Rep. Ed Osienski will be with us in Nashville and he told me Delaware’s path was paved by the failure of a 10-cent gas tax increase proposed by Governor Markell in 2014. It didn’t win support, he said, because three quarters of the legislature was on the ballot that year. This year it was the Delaware Secretary of Transportation who suggested the plan to increase DMV fees, some of which hadn’t been adjusted in over 20 years and were well below those of neighboring states. The eventual package put together, which also enacted changes in the prevailing wage law, attracted the support of numerous stakeholders including the Delaware Chamber and various labor unions.
So, as you can see, a lot of common ground trod around the country this year in the name of increasing funding for transportation.
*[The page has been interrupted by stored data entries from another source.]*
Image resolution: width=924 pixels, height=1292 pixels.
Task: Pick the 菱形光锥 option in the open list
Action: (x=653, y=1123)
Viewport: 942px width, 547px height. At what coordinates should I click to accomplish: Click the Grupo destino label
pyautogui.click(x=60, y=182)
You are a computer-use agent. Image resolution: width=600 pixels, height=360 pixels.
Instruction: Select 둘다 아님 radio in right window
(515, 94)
One of the other things I was asked to address is whether any of these transportation funding efforts is going to be truly transformative for any state. And while the jury is out on that question for the most part, there are clear indications that these packages aren’t going to be the end-all, be-all for most states. We’ve already heard for example that Utah faces a $7.3 billion shortfall for transportation projects over the next 25 years despite the gas tax increase they just passed. And in the case of Georgia, the Atlanta Journal-Constitution reported this spring that while the transportation package there may help the state address their backlog of road and bridge maintenance, it’s not going to be enough to fund big-ticket interstate widening or transit projects that could help alleviate congestion in the Atlanta area, for example. When I talked with Jay Roberts, the former state legislator who now works for the Governor, earlier this year he told me this: “If we wanted a shiny new swimming pool and the gazebo, we need to look at about $5 billion more a year in order to get that. But we’re not going to get there. We’ve got to be realistic. We’ve got to take care of our maintenance needs.” In addition, a number of the states that passed funding measures in 2013 saw subsequent efforts to roll back various provisions included in those packages.
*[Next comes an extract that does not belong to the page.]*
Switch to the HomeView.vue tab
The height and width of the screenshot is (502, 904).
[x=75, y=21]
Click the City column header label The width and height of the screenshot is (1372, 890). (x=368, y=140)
It’s becoming more and more clear that transportation funding is an issue that state legislatures are going to have to address every year or every other year. Senator Tom McGee from Massachusetts had a great quote at a Transportation for America conference last year. He said that with these transportation funding efforts like his state went through in 2013 “It’s not just about reaching the finish line; it’s about where you go from there.” Or as Stephanie Pollack, who now leads (MassDOT, the Massachusetts Department of Transportation), said at that same event “We all have to be in this for the long haul.”
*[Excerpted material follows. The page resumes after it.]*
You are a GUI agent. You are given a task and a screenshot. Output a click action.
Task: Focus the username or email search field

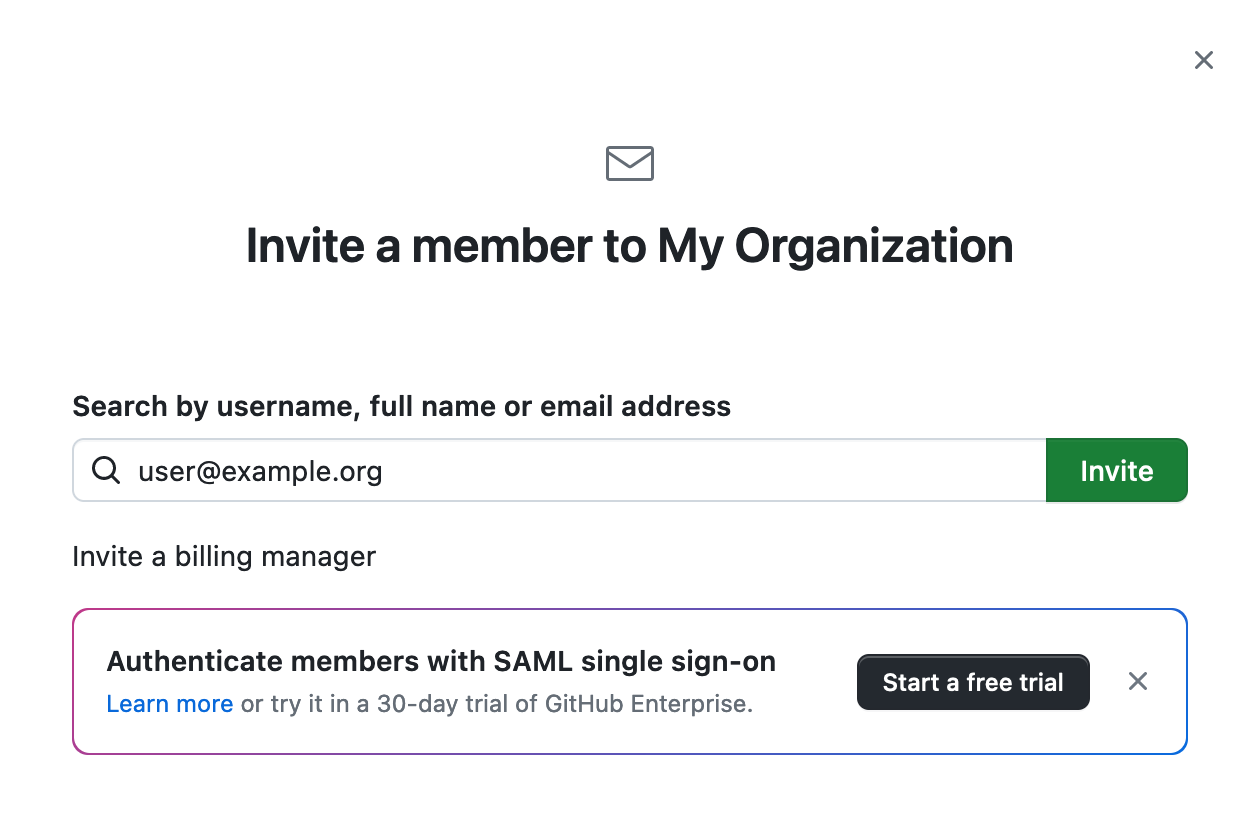pyautogui.click(x=560, y=470)

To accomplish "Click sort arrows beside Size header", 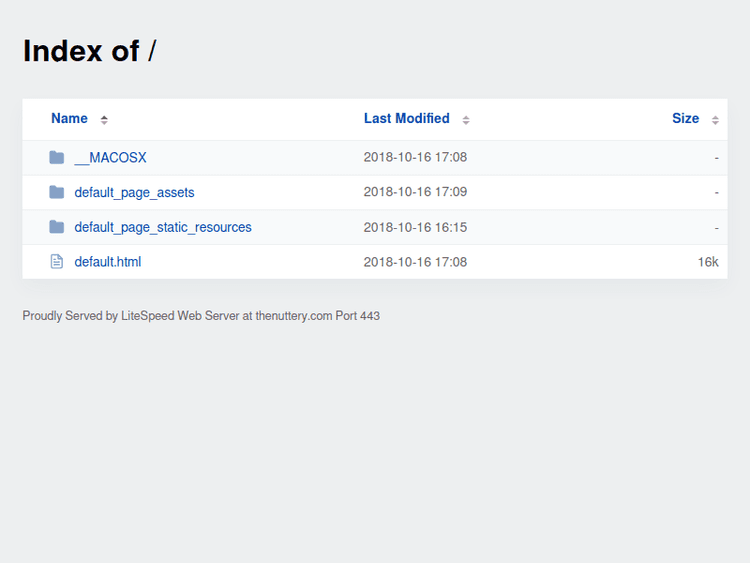I will coord(715,120).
It’s important to keep in mind too that with every year, the gas tax will continue to decline as a revenue source due to all the factors we know—declining VMT, electric cars and so forth. And if transformative transportation is going to be a goal, I think many state officials would agree it would certainly help if states had a more reliable, consistent federal partner than they have had over the last few years. Hopefully the FAST Act that Congress (has now passed) is a step towards that.
So anyway, thanks so much for inviting me to speak. I look forward to reading and hearing about how this conversation plays out here in Maine in the years ahead.